Studies of the Harriman Institute

Index

Description

An examination of literary works spanning more than seven centuries, this volume studies the ascetic hero and asceticism, exploring the elusive interplay between religion, politics, and belles lettres in Russia. The first part places works including the thirteenth-century Kievan Crypt Patericon and Life of Avraamii Smolenskii, Epifanii's Life of Sergii Radonezhskii, and other lives written in the north of Russia, in the context of crucial religious doctrines such as apocalypticism and deification. The author shows how Old Russian literature plays a major cultural role in the continuing development of these doctrines on Russian soil.

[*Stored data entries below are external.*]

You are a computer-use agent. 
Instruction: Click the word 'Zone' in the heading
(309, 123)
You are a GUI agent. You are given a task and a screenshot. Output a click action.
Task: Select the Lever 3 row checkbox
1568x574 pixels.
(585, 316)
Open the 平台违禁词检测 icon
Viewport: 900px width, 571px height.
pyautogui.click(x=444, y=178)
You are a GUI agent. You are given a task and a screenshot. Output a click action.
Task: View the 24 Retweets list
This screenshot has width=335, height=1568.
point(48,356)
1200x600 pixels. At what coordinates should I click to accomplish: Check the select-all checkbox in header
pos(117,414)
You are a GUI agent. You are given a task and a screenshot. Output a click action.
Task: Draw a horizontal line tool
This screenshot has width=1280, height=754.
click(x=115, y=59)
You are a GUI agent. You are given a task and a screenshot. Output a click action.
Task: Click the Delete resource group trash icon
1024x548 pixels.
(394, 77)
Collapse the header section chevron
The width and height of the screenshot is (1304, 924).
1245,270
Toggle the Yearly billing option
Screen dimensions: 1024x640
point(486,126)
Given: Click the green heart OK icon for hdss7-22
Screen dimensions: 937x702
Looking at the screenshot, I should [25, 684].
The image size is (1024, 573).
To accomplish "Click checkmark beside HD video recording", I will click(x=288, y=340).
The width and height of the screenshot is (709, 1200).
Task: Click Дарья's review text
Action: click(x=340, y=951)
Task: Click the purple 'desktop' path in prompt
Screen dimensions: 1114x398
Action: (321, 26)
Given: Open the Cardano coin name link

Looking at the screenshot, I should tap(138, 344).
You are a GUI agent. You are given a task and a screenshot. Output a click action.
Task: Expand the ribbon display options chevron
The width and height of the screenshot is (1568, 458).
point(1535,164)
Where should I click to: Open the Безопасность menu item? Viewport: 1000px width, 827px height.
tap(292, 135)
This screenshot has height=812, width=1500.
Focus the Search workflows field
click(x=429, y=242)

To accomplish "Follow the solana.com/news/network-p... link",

The second part traces a revival of the Russian fascination with themes of apocalypse and perfectibility to the nineteenth and early twentieth centuries. Morris also documents the development of a divergence in ideological approach between Russian writers who continued to view apocalypticism and deification as religious phenomena and those who used them as tools of social and political struggle. Works by Gogol, Tolstoy, Dostoevsky, Chernyshevsky, and Gorky, as well as classic novels of the socialist realist tradition are analyzed as evidence of the underlying unity of the literary manifestations of this ostensibly bifurcated intellectual tradition.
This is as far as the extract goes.